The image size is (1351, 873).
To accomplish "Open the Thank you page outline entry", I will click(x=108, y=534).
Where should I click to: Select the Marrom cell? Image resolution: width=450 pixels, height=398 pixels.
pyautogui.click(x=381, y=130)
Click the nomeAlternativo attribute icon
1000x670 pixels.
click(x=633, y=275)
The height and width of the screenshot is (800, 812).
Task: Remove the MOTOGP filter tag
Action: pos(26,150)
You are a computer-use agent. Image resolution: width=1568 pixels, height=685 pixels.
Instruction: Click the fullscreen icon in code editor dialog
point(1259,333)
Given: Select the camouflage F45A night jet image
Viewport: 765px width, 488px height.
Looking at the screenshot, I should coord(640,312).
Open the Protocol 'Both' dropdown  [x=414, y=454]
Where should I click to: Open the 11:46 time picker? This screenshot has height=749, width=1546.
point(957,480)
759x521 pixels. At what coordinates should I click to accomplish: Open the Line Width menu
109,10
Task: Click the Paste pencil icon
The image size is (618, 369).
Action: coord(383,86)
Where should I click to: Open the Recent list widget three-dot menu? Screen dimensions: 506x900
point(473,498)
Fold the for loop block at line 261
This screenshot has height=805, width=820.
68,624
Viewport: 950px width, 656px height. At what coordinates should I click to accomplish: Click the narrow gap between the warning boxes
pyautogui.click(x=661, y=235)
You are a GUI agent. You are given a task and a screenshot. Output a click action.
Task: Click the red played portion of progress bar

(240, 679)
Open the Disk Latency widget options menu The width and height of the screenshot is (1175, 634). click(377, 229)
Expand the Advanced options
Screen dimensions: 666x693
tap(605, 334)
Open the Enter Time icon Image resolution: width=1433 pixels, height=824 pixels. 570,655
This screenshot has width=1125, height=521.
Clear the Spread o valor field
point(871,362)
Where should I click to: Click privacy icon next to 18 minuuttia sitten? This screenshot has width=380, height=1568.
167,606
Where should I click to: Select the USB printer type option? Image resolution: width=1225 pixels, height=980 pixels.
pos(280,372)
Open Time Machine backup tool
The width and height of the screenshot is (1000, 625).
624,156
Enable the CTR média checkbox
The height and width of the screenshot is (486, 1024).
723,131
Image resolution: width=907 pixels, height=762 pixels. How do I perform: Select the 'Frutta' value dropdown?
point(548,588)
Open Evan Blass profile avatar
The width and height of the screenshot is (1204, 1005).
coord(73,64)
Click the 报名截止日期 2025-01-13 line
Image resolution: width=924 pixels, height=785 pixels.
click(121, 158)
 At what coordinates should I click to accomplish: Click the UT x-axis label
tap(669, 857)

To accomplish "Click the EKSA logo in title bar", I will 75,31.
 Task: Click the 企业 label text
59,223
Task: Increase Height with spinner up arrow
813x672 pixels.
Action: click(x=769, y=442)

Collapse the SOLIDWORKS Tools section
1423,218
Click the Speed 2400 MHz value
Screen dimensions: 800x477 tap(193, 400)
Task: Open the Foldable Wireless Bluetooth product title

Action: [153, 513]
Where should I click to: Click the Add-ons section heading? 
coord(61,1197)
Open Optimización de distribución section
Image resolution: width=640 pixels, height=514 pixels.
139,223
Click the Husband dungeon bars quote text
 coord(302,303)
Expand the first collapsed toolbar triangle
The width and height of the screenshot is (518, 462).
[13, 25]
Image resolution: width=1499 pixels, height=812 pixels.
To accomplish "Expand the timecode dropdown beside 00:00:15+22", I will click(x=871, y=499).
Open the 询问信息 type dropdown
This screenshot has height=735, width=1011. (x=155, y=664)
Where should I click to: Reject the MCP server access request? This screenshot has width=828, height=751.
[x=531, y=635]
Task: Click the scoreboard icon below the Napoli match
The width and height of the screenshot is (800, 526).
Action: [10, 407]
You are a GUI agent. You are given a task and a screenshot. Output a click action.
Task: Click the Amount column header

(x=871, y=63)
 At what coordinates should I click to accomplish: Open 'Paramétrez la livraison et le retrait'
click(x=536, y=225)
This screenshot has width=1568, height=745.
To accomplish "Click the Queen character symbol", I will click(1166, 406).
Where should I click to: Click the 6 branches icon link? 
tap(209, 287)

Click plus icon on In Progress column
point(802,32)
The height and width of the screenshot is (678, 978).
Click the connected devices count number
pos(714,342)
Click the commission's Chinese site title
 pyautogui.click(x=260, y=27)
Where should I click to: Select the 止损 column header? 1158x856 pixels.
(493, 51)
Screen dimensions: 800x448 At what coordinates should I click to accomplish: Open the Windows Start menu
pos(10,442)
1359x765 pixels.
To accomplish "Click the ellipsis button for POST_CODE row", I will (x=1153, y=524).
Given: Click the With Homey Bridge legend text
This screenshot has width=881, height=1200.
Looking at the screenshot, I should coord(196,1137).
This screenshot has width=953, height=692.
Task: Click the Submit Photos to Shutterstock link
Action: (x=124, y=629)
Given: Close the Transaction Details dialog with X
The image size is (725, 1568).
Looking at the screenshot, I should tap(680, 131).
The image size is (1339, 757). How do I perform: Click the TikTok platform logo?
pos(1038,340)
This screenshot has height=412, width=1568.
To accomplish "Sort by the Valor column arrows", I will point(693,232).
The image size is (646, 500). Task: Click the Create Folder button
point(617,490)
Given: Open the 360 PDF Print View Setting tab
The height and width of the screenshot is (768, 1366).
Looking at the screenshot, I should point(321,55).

# [TASK ITEM]
Word for word, repeat every entry listed above.

# [FINISHED TASK]
The image size is (1351, 873).
To accomplish "Open the Thank you page outline entry", I will click(x=108, y=534).
Where should I click to: Select the Marrom cell? Image resolution: width=450 pixels, height=398 pixels.
pyautogui.click(x=381, y=130)
Click the nomeAlternativo attribute icon
1000x670 pixels.
click(x=633, y=275)
The height and width of the screenshot is (800, 812).
Task: Remove the MOTOGP filter tag
Action: pos(26,150)
You are a computer-use agent. Image resolution: width=1568 pixels, height=685 pixels.
Instruction: Click the fullscreen icon in code editor dialog
point(1259,333)
Given: Select the camouflage F45A night jet image
Viewport: 765px width, 488px height.
Looking at the screenshot, I should coord(640,312).
Open the Protocol 'Both' dropdown  [x=414, y=454]
Where should I click to: Open the 11:46 time picker? This screenshot has height=749, width=1546.
point(957,480)
759x521 pixels. At what coordinates should I click to accomplish: Open the Line Width menu
109,10
Task: Click the Paste pencil icon
The image size is (618, 369).
Action: coord(383,86)
Where should I click to: Open the Recent list widget three-dot menu? Screen dimensions: 506x900
point(473,498)
Fold the for loop block at line 261
This screenshot has height=805, width=820.
68,624
Viewport: 950px width, 656px height. At what coordinates should I click to accomplish: Click the narrow gap between the warning boxes
pyautogui.click(x=661, y=235)
You are a GUI agent. You are given a task and a screenshot. Output a click action.
Task: Click the red played portion of progress bar

(240, 679)
Open the Disk Latency widget options menu The width and height of the screenshot is (1175, 634). click(377, 229)
Expand the Advanced options
Screen dimensions: 666x693
tap(605, 334)
Open the Enter Time icon Image resolution: width=1433 pixels, height=824 pixels. 570,655
This screenshot has width=1125, height=521.
Clear the Spread o valor field
point(871,362)
Where should I click to: Click privacy icon next to 18 minuuttia sitten? This screenshot has width=380, height=1568.
167,606
Where should I click to: Select the USB printer type option? Image resolution: width=1225 pixels, height=980 pixels.
pos(280,372)
Open Time Machine backup tool
The width and height of the screenshot is (1000, 625).
624,156
Enable the CTR média checkbox
The height and width of the screenshot is (486, 1024).
723,131
Image resolution: width=907 pixels, height=762 pixels. How do I perform: Select the 'Frutta' value dropdown?
point(548,588)
Open Evan Blass profile avatar
The width and height of the screenshot is (1204, 1005).
coord(73,64)
Click the 报名截止日期 2025-01-13 line
Image resolution: width=924 pixels, height=785 pixels.
click(121, 158)
 At what coordinates should I click to accomplish: Click the UT x-axis label
tap(669, 857)

To accomplish "Click the EKSA logo in title bar", I will 75,31.
 Task: Click the 企业 label text
59,223
Task: Increase Height with spinner up arrow
813x672 pixels.
Action: click(x=769, y=442)

Collapse the SOLIDWORKS Tools section
1423,218
Click the Speed 2400 MHz value
Screen dimensions: 800x477 tap(193, 400)
Task: Open the Foldable Wireless Bluetooth product title

Action: [153, 513]
Where should I click to: Click the Add-ons section heading? 
coord(61,1197)
Open Optimización de distribución section
Image resolution: width=640 pixels, height=514 pixels.
139,223
Click the Husband dungeon bars quote text
 coord(302,303)
Expand the first collapsed toolbar triangle
The width and height of the screenshot is (518, 462).
[13, 25]
Image resolution: width=1499 pixels, height=812 pixels.
To accomplish "Expand the timecode dropdown beside 00:00:15+22", I will click(x=871, y=499).
Open the 询问信息 type dropdown
This screenshot has height=735, width=1011. (x=155, y=664)
Where should I click to: Reject the MCP server access request? This screenshot has width=828, height=751.
[x=531, y=635]
Task: Click the scoreboard icon below the Napoli match
The width and height of the screenshot is (800, 526).
Action: [10, 407]
You are a GUI agent. You are given a task and a screenshot. Output a click action.
Task: Click the Amount column header

(x=871, y=63)
 At what coordinates should I click to accomplish: Open 'Paramétrez la livraison et le retrait'
click(x=536, y=225)
This screenshot has width=1568, height=745.
To accomplish "Click the Queen character symbol", I will click(1166, 406).
Where should I click to: Click the 6 branches icon link? 
tap(209, 287)

Click plus icon on In Progress column
point(802,32)
The height and width of the screenshot is (678, 978).
Click the connected devices count number
pos(714,342)
Click the commission's Chinese site title
 pyautogui.click(x=260, y=27)
Where should I click to: Select the 止损 column header? 1158x856 pixels.
(493, 51)
Screen dimensions: 800x448 At what coordinates should I click to accomplish: Open the Windows Start menu
pos(10,442)
1359x765 pixels.
To accomplish "Click the ellipsis button for POST_CODE row", I will (x=1153, y=524).
Given: Click the With Homey Bridge legend text
This screenshot has width=881, height=1200.
Looking at the screenshot, I should coord(196,1137).
This screenshot has width=953, height=692.
Task: Click the Submit Photos to Shutterstock link
Action: (x=124, y=629)
Given: Close the Transaction Details dialog with X
The image size is (725, 1568).
Looking at the screenshot, I should tap(680, 131).
The image size is (1339, 757). How do I perform: Click the TikTok platform logo?
pos(1038,340)
This screenshot has height=412, width=1568.
To accomplish "Sort by the Valor column arrows", I will point(693,232).
The image size is (646, 500). Task: Click the Create Folder button
point(617,490)
Given: Open the 360 PDF Print View Setting tab
The height and width of the screenshot is (768, 1366).
Looking at the screenshot, I should point(321,55).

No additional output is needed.